Former All Blacks prop Carl Hayman has joined the lawsuit against World Rugby after he was diagnosed with early-onset dementia at the age of 41.
He will now join the legal action by former players including England's Steve Thompson and Wales' Alix Popham against rugby authorities for their failure to protect from the risks of concussions and sub concussions.
Hayman had a stellar 17-year career and had represented various clubs including Otago, Highlanders, Newcastle Falcons and Toulon apart from featuring in 41 Tests for the All Blacks between 2001 and 2007.
Speaking about his troubles since retiring from the game in 2015, Hayman told The Bounce: “I spent several years thinking I was going crazy.
“At one stage that’s genuinely what I thought. It was the constant headaches and all these things going on that I couldn’t understand.
“At the time I felt indestructible. I never got injured, I trained bloody hard… but if I knew then what I know now, I don’t think I would have played post the  World Cup. I think I would have stopped playing.
Basically, if I was fit and available, I was on the field,” he added.
“There were times that I probably shouldn’t have played but it was expected – like when I had a root nerve anti-inflammatory injection in my neck during the week and was back on the pitch at the weekend.
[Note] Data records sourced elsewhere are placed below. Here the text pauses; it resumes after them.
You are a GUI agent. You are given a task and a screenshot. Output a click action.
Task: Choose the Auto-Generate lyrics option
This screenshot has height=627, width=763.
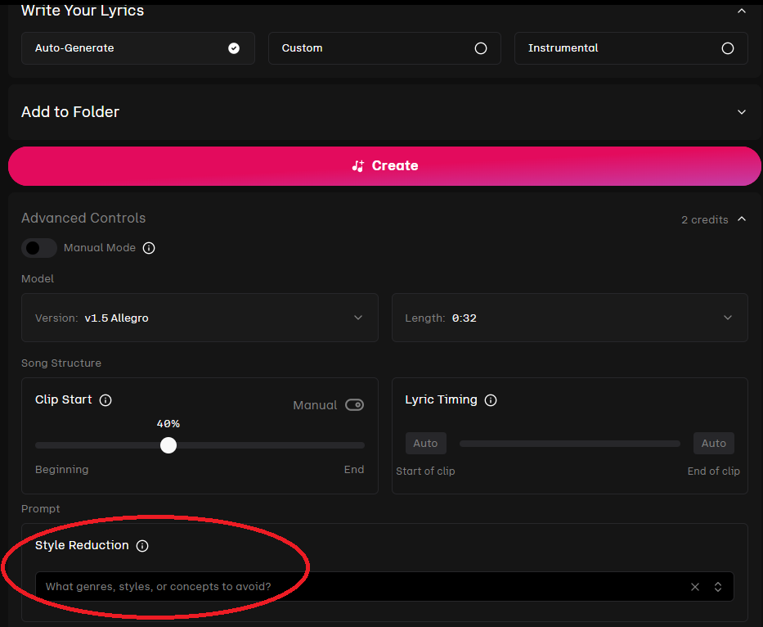coord(137,48)
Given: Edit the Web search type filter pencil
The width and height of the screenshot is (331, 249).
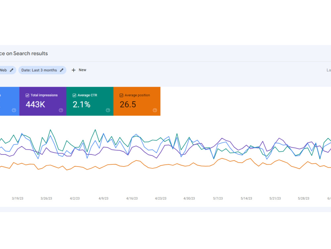Looking at the screenshot, I should click(12, 70).
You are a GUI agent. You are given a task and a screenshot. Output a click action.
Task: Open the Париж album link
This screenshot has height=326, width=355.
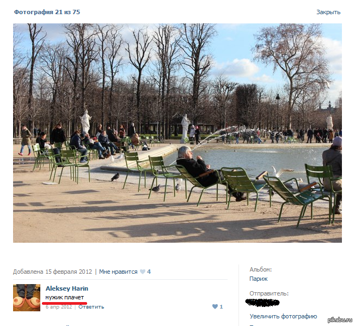point(258,279)
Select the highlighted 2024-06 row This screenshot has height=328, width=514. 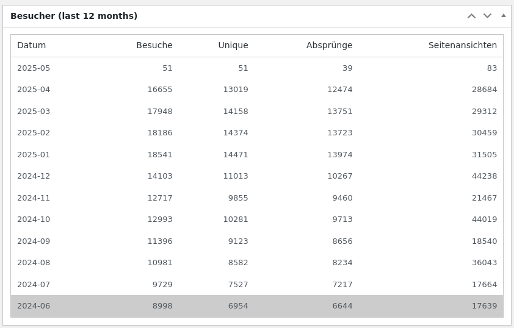(x=257, y=306)
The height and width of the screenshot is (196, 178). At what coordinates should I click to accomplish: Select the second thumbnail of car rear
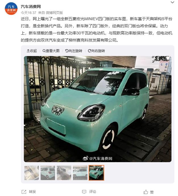tap(48, 173)
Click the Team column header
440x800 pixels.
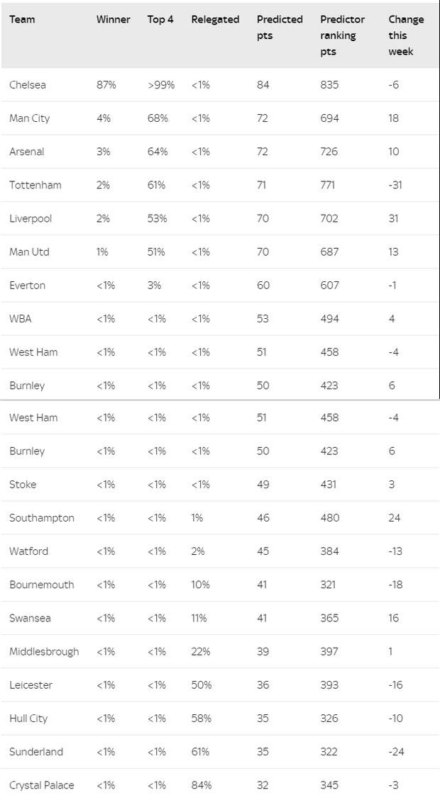point(22,19)
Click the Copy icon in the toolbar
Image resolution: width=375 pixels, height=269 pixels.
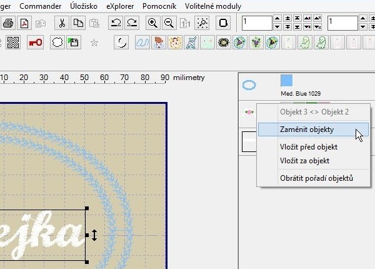(x=78, y=24)
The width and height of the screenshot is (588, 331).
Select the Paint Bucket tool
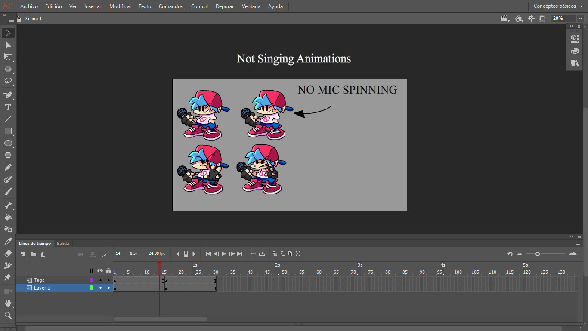click(x=7, y=218)
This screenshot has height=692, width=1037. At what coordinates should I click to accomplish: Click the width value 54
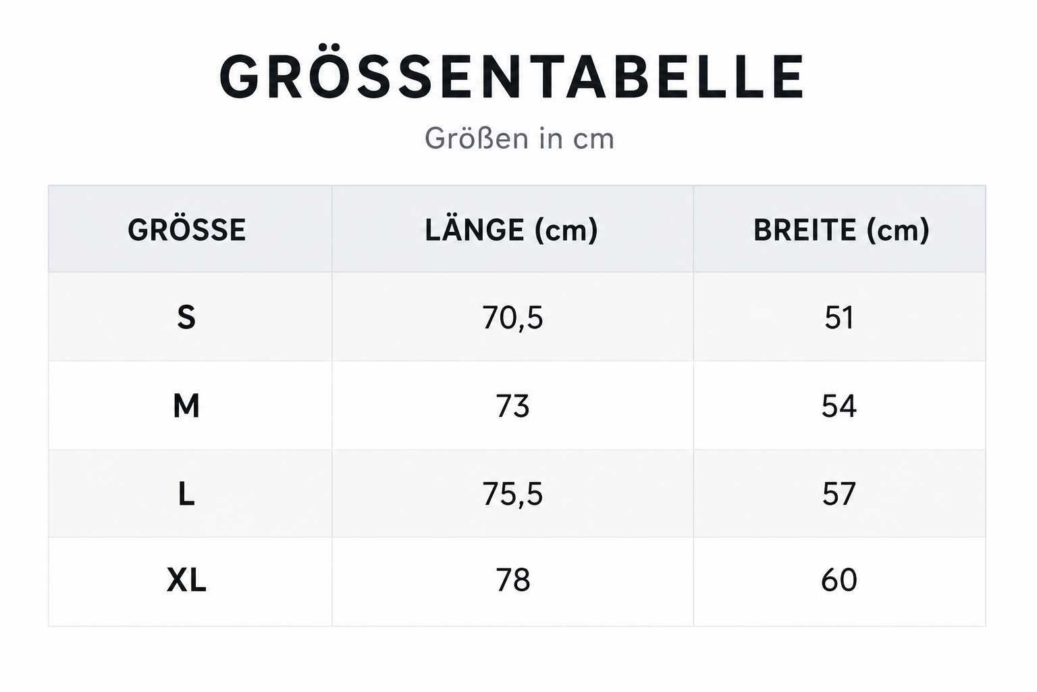coord(839,406)
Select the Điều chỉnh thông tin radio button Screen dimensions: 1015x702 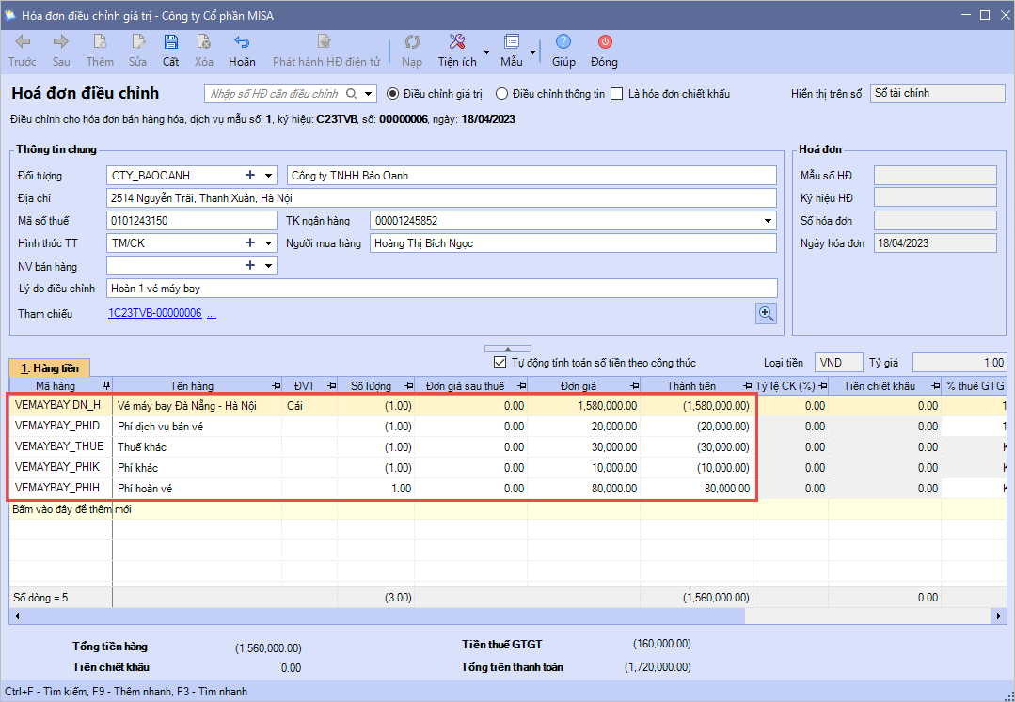coord(502,94)
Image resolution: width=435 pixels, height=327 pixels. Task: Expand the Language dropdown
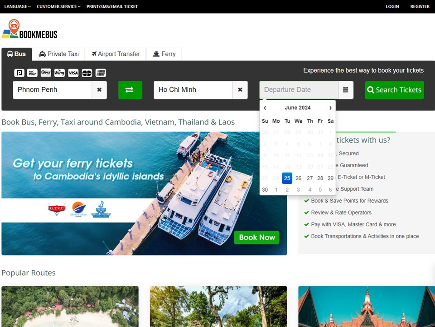tap(17, 6)
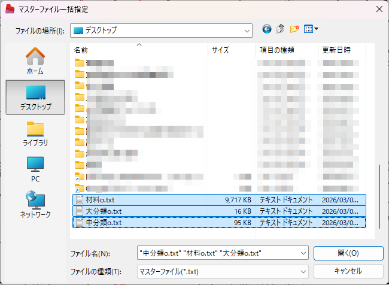Open Network in the places sidebar
Viewport: 389px width, 285px height.
click(35, 205)
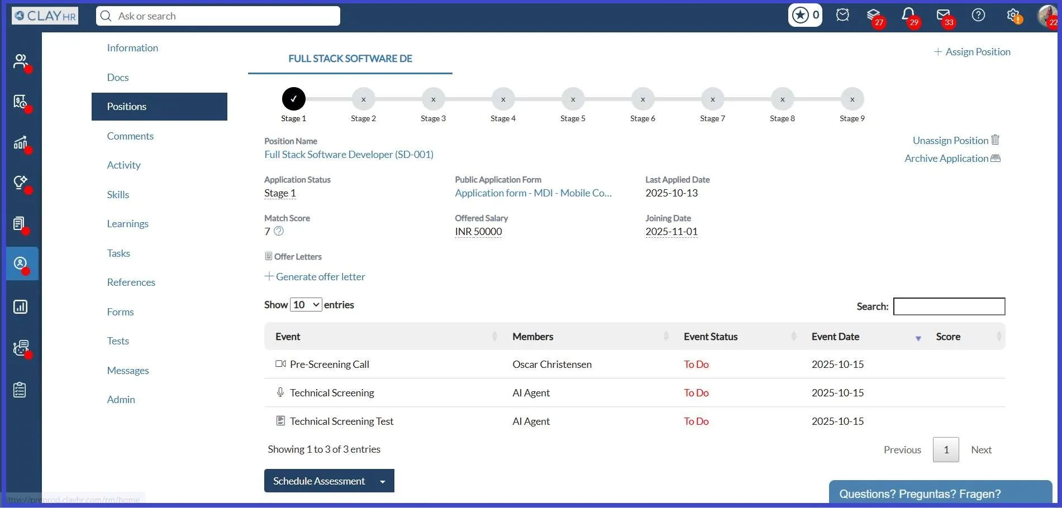Click the table Search input field
The image size is (1062, 508).
click(949, 306)
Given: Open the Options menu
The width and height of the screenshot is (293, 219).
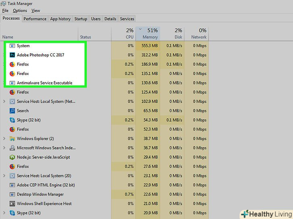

“They worked us hard and I never complained. It was my job and I was paid well, but I doubt it did any favours.
“I’m 41, I’ve still got a massive part of my life ahead of me and when you live with something like this it certainly makes every day a challenge.
“At my lowest point, my relationship with my ex-wife Natalie had broken down and I was involved in a physical incident with her that went to court.
“I don’t want to minimise the harm I did and I don’t want to make any excuses because I should never have put myself in that situation, but I have so much regret because that’s just not who I am.
“I’m not an angry person but I was in a deep, dark place and unfortunately I will have to carry that with me forever.”
Meanwhile, All Blacks assistant coach John Plumtree expressed his sadness Hayman's diagnosis.
“It’s really sad,” Plumtree said.
“Carl is a 45-Test All Black and he’s done a lot for New Zealand rugby. It’s a real sad situation if he’s struggling with dementia at such an early age.
“We’ve got a lot of empathy for that. He’s been a popular person in this environment so it’s not nice to hear about those stories.”